- **Exercise prompt**
Transcribe, word for word, every line from the one containing "You are a computer-use" through the final line of the records, and omit the pictures.

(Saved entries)
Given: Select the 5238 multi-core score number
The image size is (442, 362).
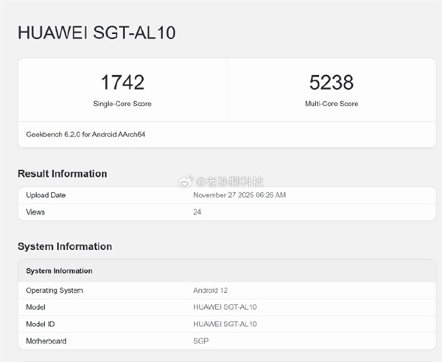Looking at the screenshot, I should coord(332,82).
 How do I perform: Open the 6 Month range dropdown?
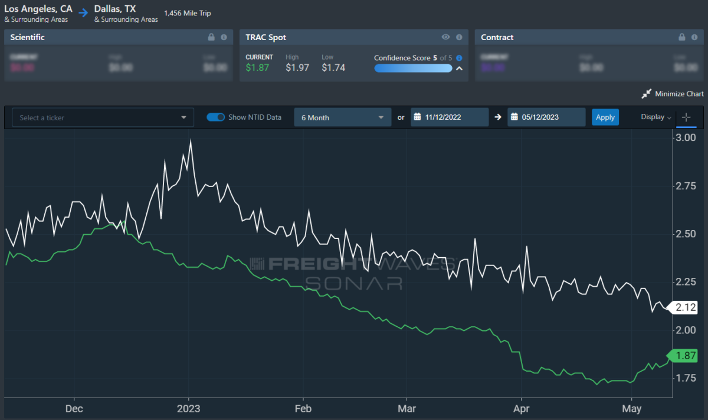click(x=343, y=117)
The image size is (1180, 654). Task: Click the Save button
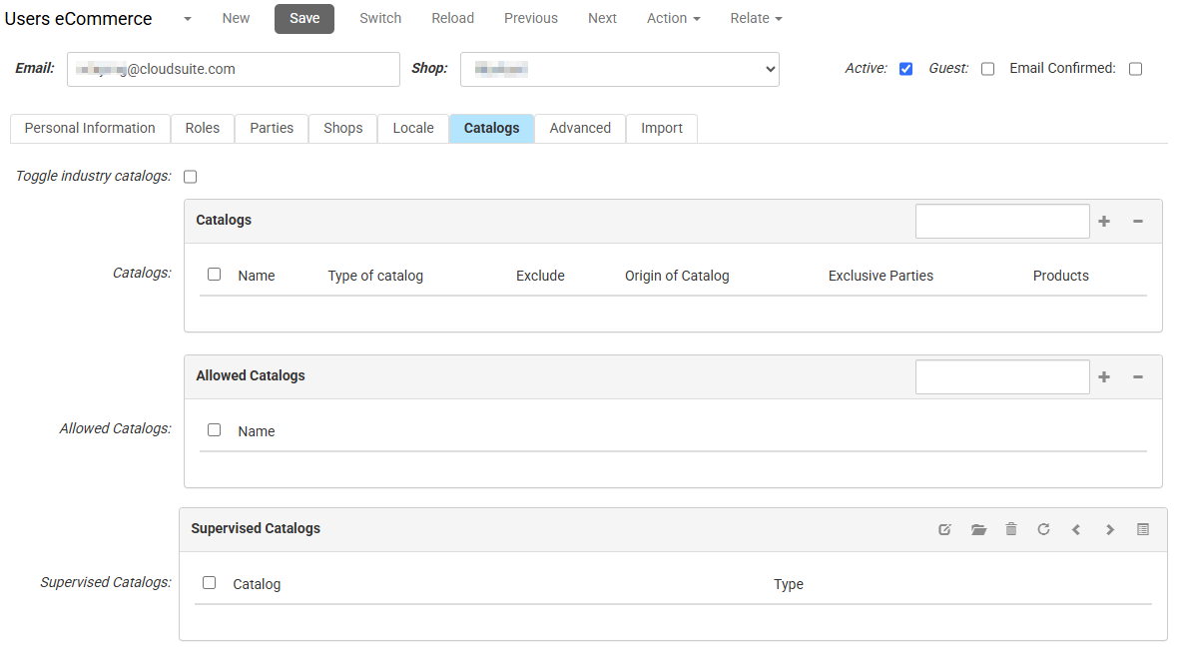304,18
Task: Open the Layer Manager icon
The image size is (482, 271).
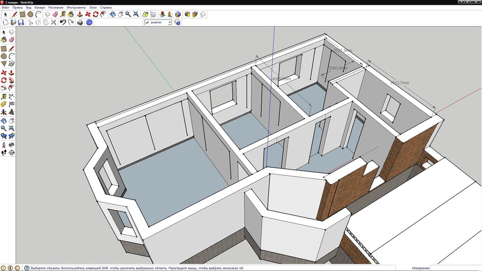Action: [x=177, y=22]

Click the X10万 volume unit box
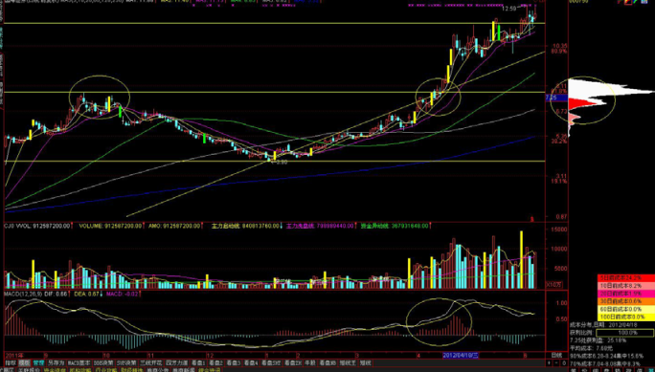[x=554, y=285]
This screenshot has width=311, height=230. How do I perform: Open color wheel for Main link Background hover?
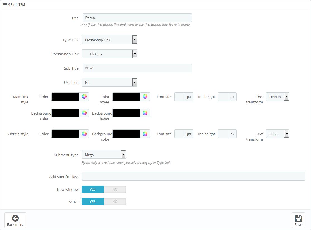[x=145, y=113]
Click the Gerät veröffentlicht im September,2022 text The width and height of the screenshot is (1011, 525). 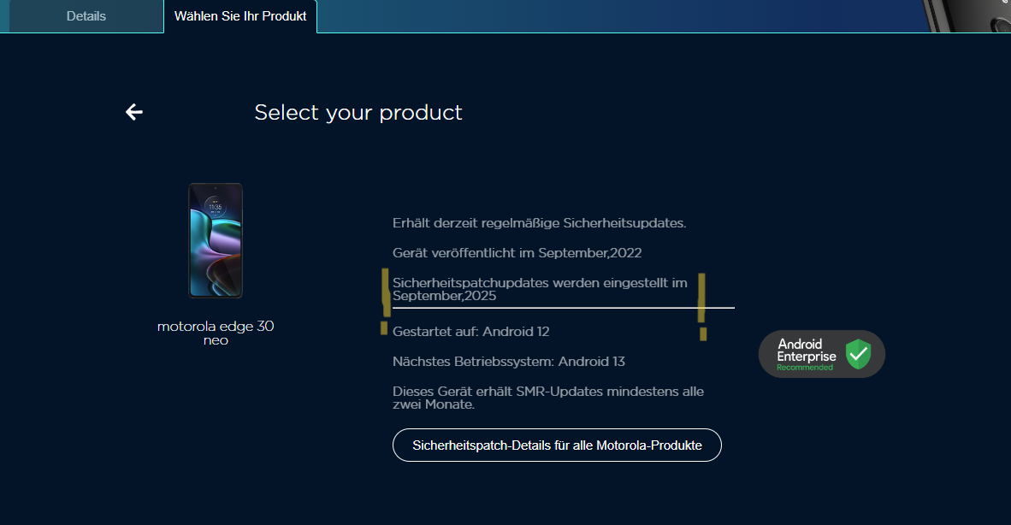[x=517, y=253]
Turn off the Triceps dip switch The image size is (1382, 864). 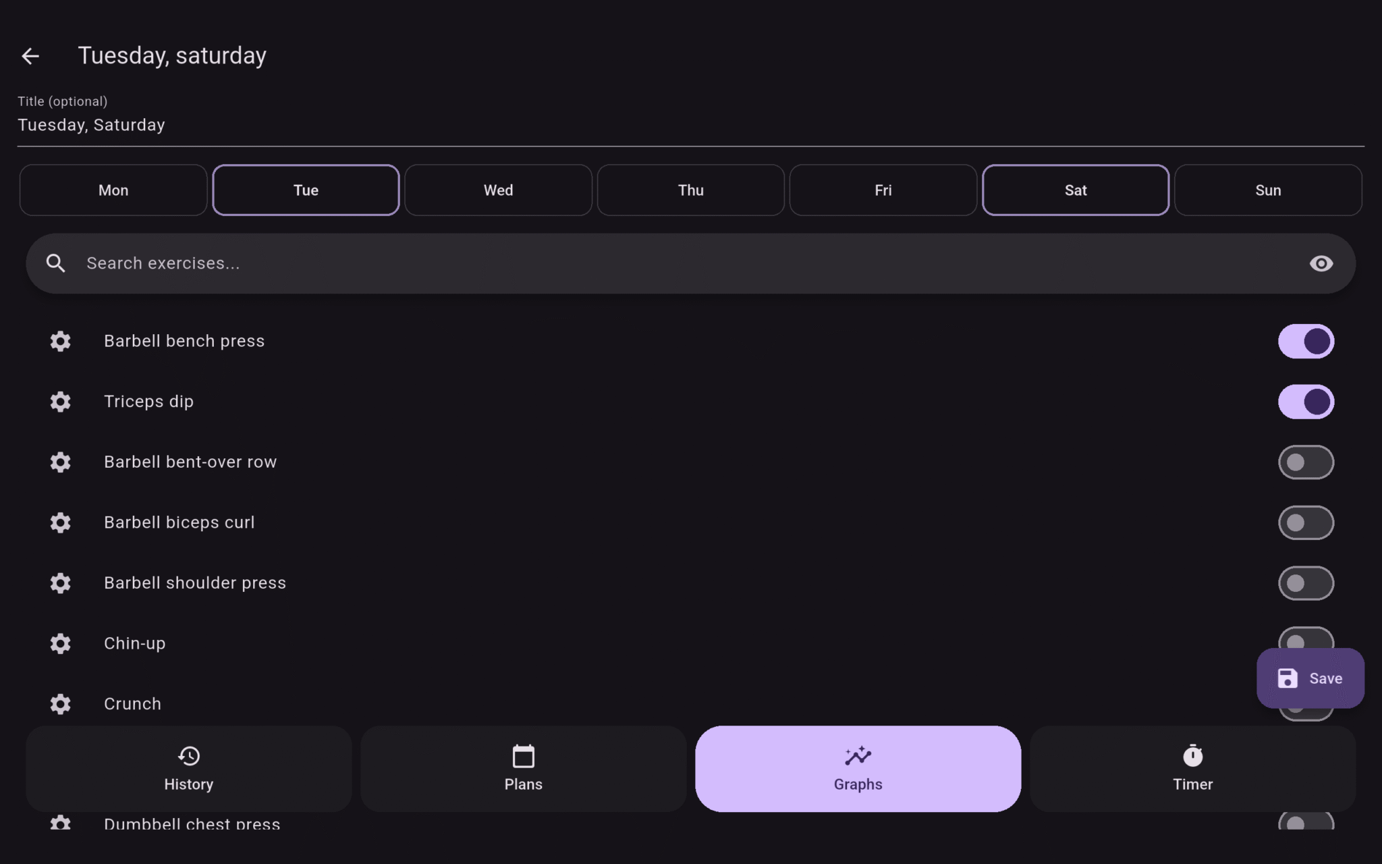tap(1306, 402)
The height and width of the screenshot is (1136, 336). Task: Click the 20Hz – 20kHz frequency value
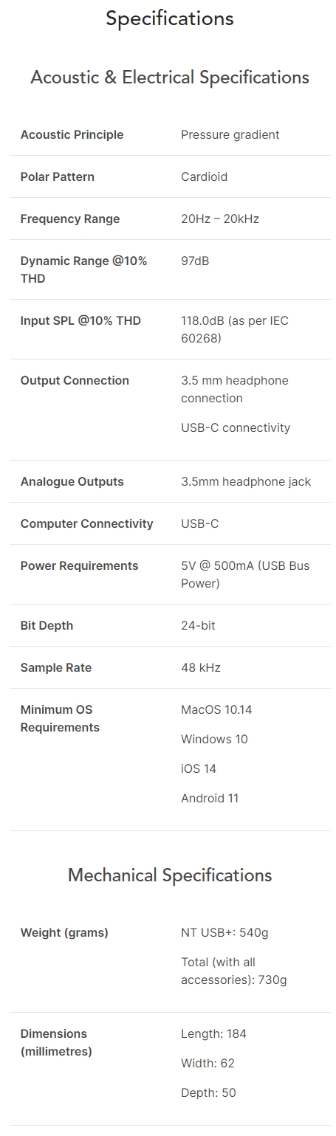tap(220, 218)
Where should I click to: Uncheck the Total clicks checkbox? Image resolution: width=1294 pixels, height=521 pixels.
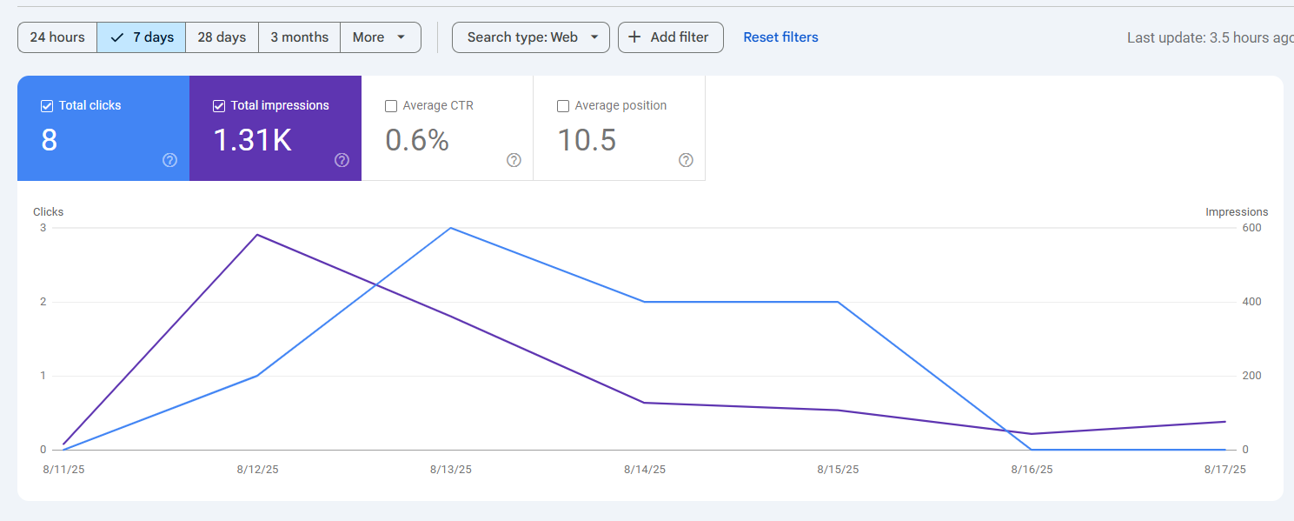pos(47,106)
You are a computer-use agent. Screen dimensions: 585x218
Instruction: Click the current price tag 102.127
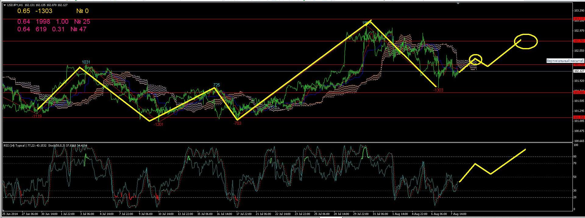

- **Task response**
You are a computer-use agent. Screen dimensions: 585x218
Instruction: Click the current price tag 102.127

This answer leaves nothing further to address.